Whenever Apple buys a startup not big enough to ping any regulatory radars, it has a standard statement that it gives to journalists requesting comment on the acquisition:
“Apple buys smaller companies from time to time, and we generally don’t discuss our purpose or plans.” Now, however, Apple – along with Alphabet, Amazon, Facebook, Google and Microsoft – is being asked by the US Federal Trade Commission to discuss quite a bit more about acquisitions made over the last decade.
The FTC has issued ‘special orders’ to the companies requiring them to provide information on “prior acquisitions not reported to the antitrust agencies” under current US regulations – the Hart-Scott-Rodino (HSR) Act. That information will include “the terms, scope, structure, and purpose of transactions that each company consummated between Jan. 1, 2010 and Dec. 31, 2019”.
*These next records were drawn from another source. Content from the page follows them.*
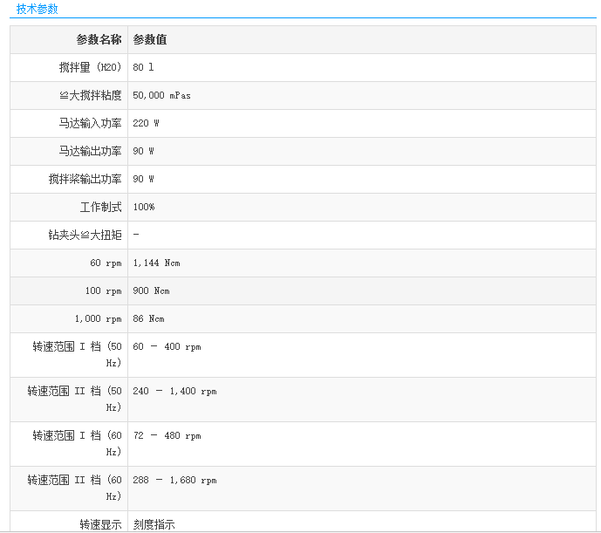Click the 240 - 1,400 rpm range value

pos(174,391)

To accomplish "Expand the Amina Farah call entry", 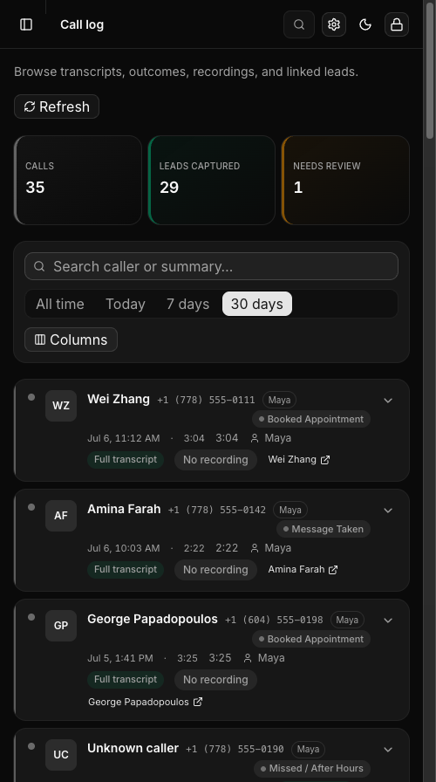I will point(388,511).
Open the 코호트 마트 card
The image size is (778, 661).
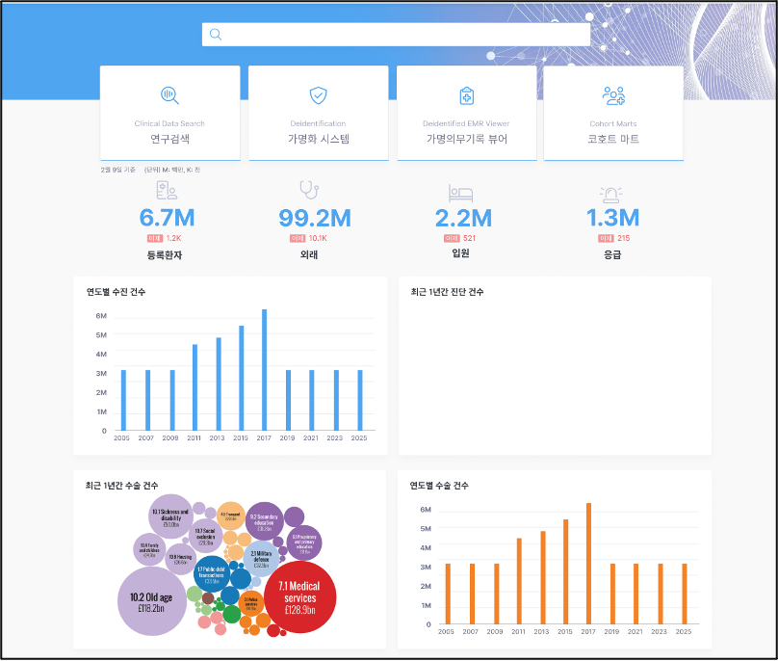click(x=613, y=113)
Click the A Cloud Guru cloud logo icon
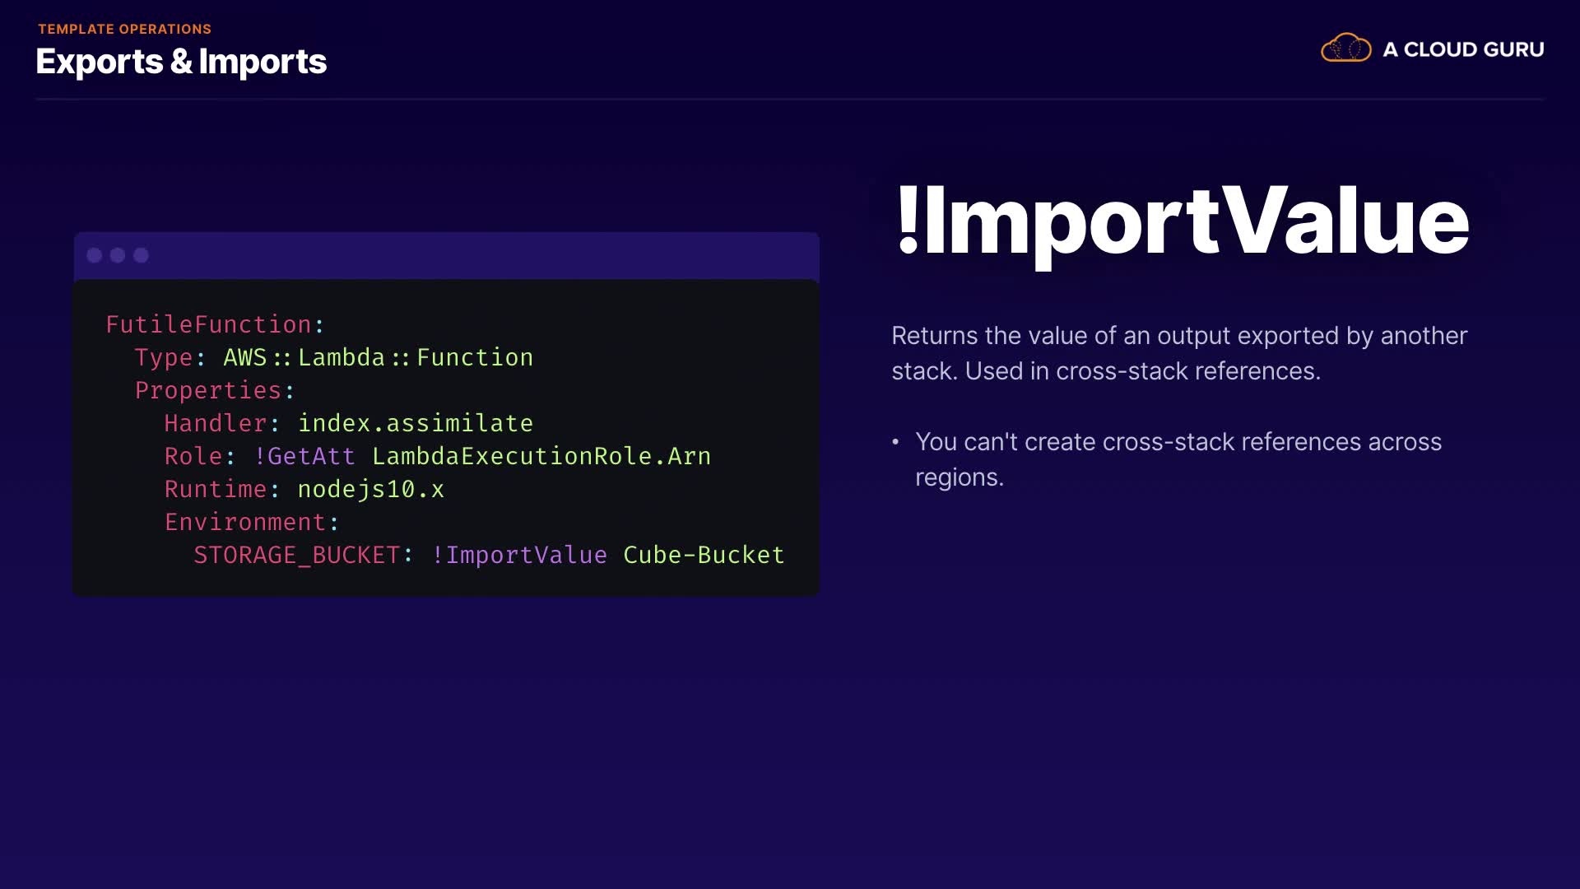This screenshot has height=889, width=1580. pyautogui.click(x=1345, y=49)
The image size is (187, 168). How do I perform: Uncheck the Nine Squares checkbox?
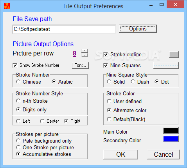[106, 65]
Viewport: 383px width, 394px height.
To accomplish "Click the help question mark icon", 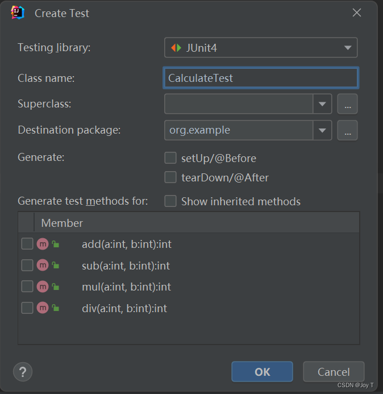I will click(x=23, y=372).
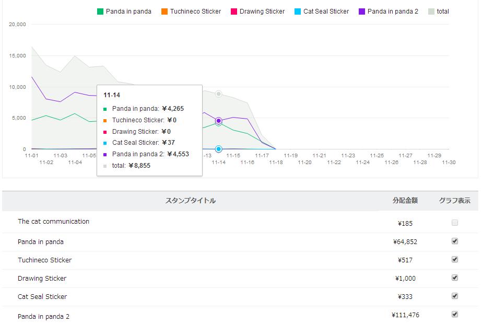Click blue Cat Seal Sticker legend swatch
The height and width of the screenshot is (323, 482).
298,11
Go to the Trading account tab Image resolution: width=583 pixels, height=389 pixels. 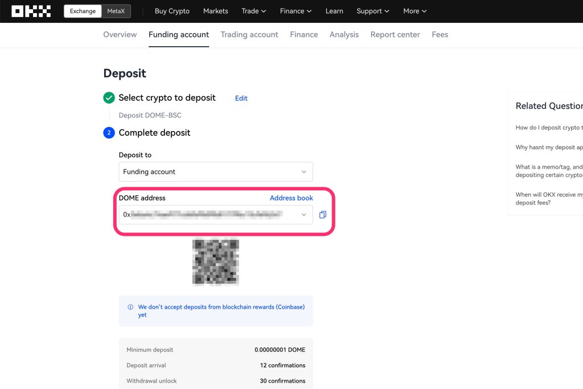click(x=249, y=35)
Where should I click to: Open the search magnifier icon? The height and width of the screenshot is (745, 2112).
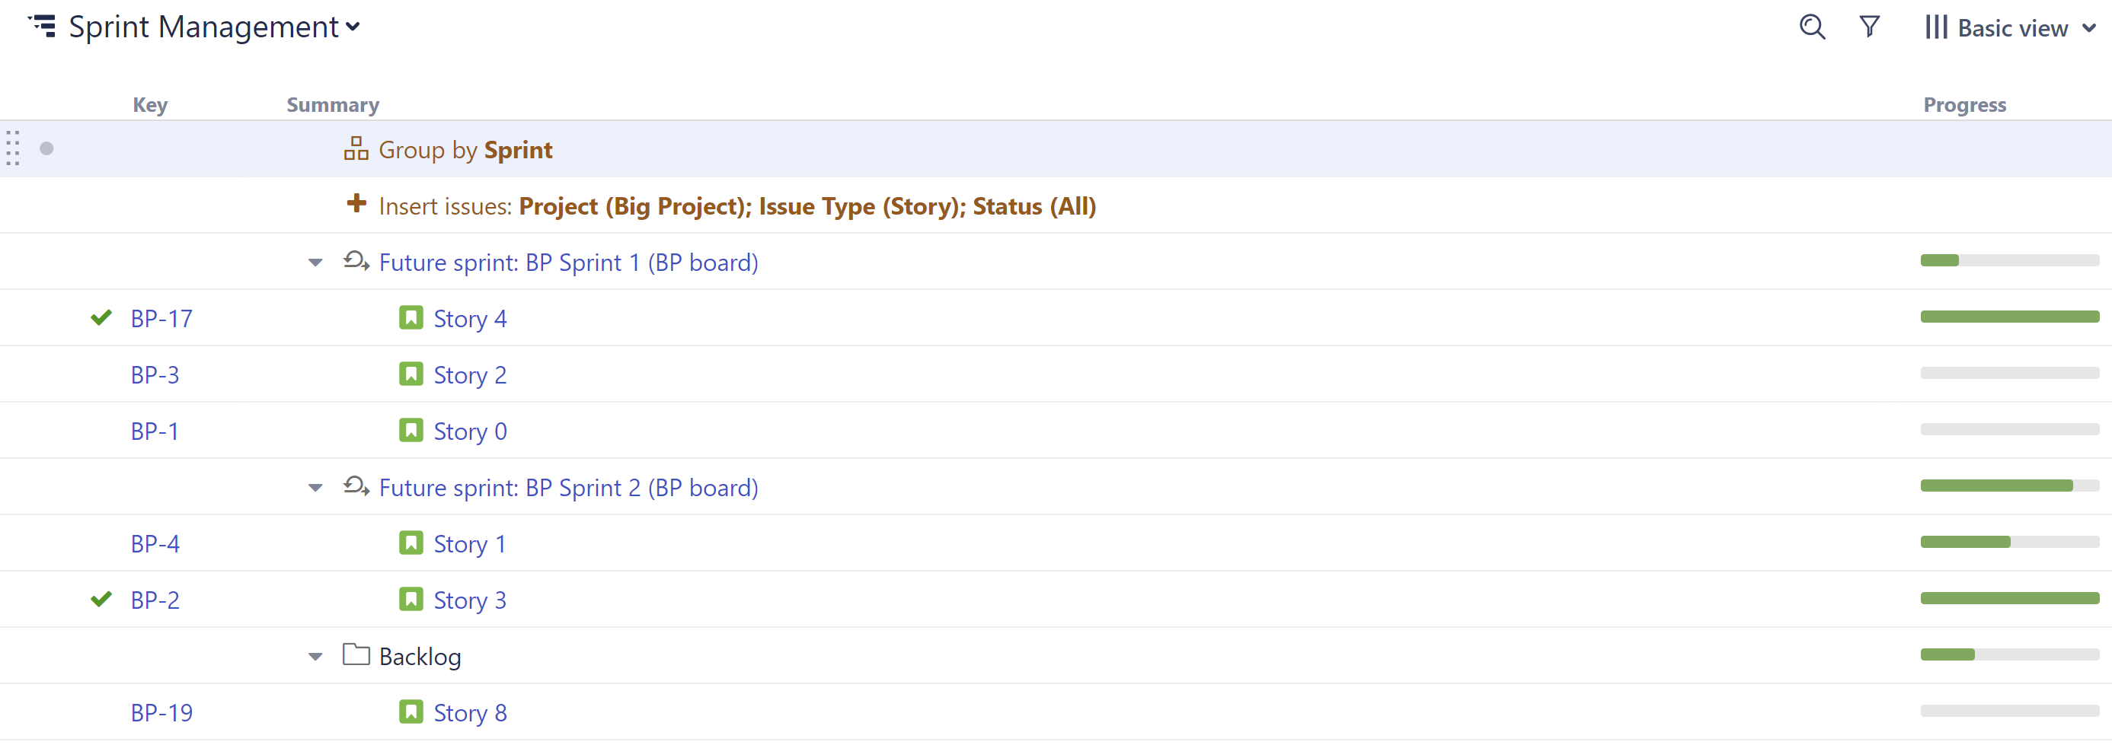(1811, 27)
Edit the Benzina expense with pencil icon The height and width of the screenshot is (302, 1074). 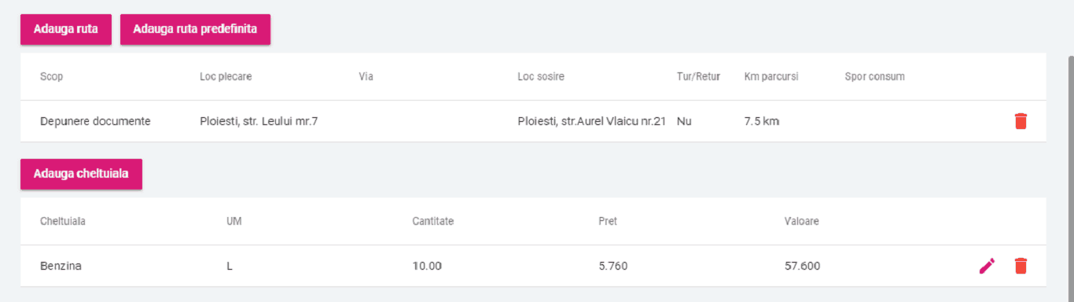[987, 266]
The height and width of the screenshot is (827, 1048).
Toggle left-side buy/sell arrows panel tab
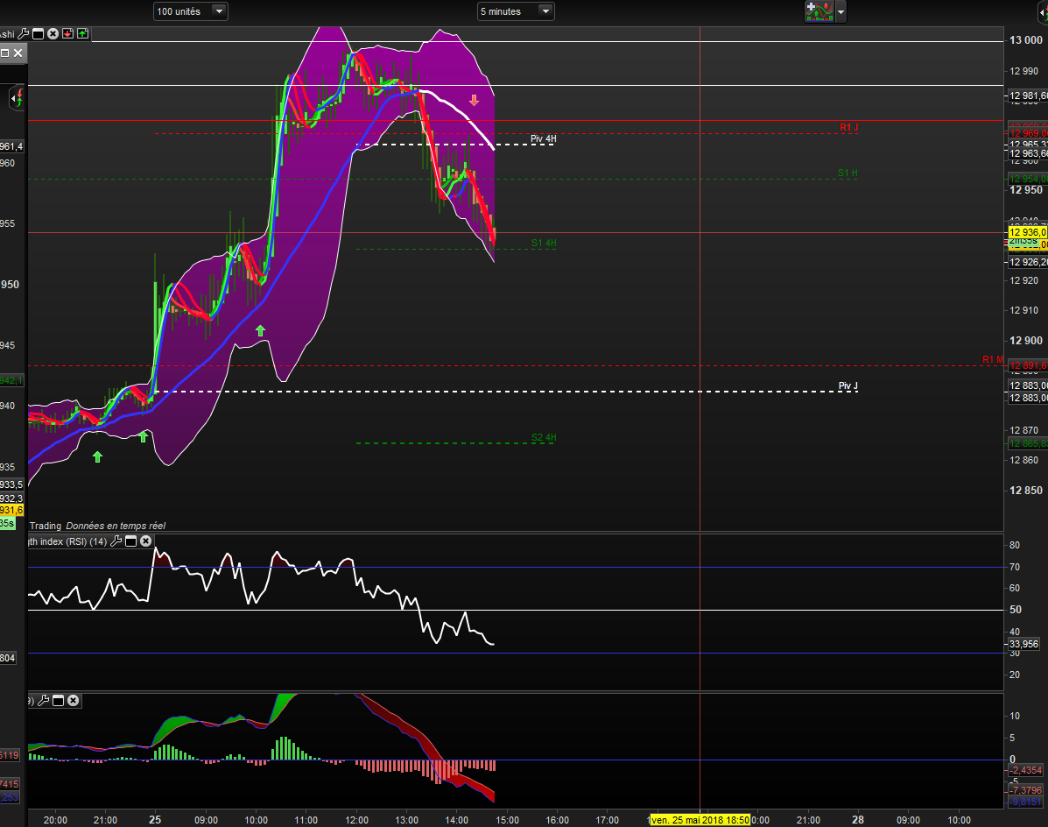[16, 98]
This isn’t about taking action over those deals, but rather about possibly modifying the regulations going forward. “The orders will help the FTC deepen its understanding of large technology firms’ acquisition activity, including how these firms report their transactions to the federal antitrust agencies, and whether large tech companies are making potentially anticompetitive acquisitions of nascent or potential competitors that fall below HSR filing thresholds and therefore do not need to be reported to the antitrust agencies,” as the regulator put it.